Skip to content

Install apache spark on k8s

In order to run apache spark workloads in kubernetes cluster we need to build the apache spark image and push it to the repository. Install apache spark into the local computer downloading the apache spark package using the command.

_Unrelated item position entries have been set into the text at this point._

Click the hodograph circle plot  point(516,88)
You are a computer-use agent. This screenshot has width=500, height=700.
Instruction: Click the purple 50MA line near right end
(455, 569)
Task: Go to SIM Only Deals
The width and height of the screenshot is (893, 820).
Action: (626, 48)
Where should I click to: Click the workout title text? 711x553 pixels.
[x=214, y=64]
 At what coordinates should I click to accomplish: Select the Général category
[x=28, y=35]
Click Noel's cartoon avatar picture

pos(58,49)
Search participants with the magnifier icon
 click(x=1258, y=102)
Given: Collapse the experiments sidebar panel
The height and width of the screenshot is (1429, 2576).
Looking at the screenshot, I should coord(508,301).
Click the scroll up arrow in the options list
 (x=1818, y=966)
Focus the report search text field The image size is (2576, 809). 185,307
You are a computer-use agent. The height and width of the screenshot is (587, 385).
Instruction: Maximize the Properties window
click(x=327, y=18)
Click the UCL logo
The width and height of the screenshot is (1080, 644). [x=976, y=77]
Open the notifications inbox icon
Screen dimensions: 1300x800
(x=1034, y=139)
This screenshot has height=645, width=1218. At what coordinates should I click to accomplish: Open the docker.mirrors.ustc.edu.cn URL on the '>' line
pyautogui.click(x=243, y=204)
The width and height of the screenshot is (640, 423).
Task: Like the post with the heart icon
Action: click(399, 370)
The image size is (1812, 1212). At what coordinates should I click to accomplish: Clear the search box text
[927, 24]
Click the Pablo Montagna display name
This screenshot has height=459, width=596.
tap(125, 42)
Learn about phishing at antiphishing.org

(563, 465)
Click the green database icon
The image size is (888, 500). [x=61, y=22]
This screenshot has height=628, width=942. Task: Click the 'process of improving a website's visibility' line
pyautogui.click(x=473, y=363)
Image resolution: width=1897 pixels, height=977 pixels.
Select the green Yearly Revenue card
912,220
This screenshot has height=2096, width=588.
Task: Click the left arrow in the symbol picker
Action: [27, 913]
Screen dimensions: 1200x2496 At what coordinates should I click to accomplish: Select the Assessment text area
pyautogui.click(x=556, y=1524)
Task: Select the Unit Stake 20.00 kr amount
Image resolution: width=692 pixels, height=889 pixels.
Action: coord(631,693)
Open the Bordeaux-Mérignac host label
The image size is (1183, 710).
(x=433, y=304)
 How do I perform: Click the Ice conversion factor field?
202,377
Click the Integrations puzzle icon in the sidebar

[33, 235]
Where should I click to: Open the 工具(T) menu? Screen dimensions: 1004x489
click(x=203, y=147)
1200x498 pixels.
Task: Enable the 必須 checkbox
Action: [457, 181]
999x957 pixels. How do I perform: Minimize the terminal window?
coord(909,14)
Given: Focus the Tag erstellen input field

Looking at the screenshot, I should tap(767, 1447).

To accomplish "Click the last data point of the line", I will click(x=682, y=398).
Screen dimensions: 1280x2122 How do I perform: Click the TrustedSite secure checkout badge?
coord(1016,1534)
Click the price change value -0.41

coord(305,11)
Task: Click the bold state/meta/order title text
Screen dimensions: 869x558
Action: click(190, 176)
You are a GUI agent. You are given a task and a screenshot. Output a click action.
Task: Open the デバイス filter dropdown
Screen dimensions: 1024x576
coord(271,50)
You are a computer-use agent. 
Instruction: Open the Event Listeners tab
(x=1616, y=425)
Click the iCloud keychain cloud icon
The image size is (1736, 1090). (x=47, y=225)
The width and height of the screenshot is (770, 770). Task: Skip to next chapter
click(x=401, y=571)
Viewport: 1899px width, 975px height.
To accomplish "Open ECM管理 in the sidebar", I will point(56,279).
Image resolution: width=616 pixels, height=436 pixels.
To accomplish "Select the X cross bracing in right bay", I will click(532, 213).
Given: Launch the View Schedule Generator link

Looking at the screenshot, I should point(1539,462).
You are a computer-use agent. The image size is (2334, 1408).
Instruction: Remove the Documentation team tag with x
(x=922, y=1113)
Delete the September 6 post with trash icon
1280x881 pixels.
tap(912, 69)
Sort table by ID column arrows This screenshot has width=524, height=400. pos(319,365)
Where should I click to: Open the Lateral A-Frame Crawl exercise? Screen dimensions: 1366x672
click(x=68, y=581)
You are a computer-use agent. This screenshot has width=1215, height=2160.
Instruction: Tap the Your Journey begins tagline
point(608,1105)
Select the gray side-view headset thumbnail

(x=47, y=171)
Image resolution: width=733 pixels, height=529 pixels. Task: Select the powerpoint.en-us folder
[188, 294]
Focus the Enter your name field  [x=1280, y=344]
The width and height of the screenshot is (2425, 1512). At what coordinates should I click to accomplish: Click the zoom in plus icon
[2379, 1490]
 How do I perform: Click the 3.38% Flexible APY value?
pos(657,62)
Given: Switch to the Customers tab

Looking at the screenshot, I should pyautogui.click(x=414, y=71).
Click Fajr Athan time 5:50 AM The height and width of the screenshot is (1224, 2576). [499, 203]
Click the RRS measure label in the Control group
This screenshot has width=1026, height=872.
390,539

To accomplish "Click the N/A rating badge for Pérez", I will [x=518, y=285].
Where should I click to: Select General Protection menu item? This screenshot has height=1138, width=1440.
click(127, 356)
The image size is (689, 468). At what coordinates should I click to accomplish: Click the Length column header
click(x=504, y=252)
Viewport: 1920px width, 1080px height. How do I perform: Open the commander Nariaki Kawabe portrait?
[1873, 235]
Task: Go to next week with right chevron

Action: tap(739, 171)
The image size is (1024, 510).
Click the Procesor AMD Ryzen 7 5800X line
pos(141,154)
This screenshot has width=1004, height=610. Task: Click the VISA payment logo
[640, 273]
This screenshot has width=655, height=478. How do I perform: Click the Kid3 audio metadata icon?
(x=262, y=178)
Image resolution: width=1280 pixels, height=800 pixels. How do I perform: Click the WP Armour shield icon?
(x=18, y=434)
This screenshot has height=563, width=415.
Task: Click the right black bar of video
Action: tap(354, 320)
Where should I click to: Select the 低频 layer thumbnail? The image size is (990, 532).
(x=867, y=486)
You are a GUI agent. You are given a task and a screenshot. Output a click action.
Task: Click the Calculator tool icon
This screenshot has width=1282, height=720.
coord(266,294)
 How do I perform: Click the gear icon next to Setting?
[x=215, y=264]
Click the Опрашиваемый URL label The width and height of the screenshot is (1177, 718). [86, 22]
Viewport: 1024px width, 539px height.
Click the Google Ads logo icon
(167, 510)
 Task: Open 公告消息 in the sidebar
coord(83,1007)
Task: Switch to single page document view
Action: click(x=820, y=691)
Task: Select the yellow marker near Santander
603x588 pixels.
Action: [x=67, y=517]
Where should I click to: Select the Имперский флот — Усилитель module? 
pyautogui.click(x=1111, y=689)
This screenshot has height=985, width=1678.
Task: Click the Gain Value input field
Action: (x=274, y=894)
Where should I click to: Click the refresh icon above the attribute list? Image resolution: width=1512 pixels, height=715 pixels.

wget -c https://dlcdn.apache.org/spark/spark-3.2.0/spark-3.2.0-bin-hadoop3.2.tgz

Setup apache spark on mac

Unzip spark package on mac using the following command

tar zxvf spark-3.2.0-bin-hadoop3.2.tgz
sudo mv spark-3.2.0-bin-hadoop3.2 /opt/spark

Setup following in ~/.bash_profile file

export SPARK_HOME=/opt/spark
export PATH=$PATH:/usr/local/sbin:$SPARK_HOME/bin:$SPARK_HOME/sbin

Build the spark kubernetes image using the command

docker-image-tool.sh -r registry.logpoint.com.np/spark -t 0.0.1 build
docker-image-tool.sh -r registry.logpoint.com.np/spark -t 0.0.1 push

RBAC Setup

on a RBAC enabled cluster, create service account and assing relevant clusterrolebindings to the service accounts using the following commands.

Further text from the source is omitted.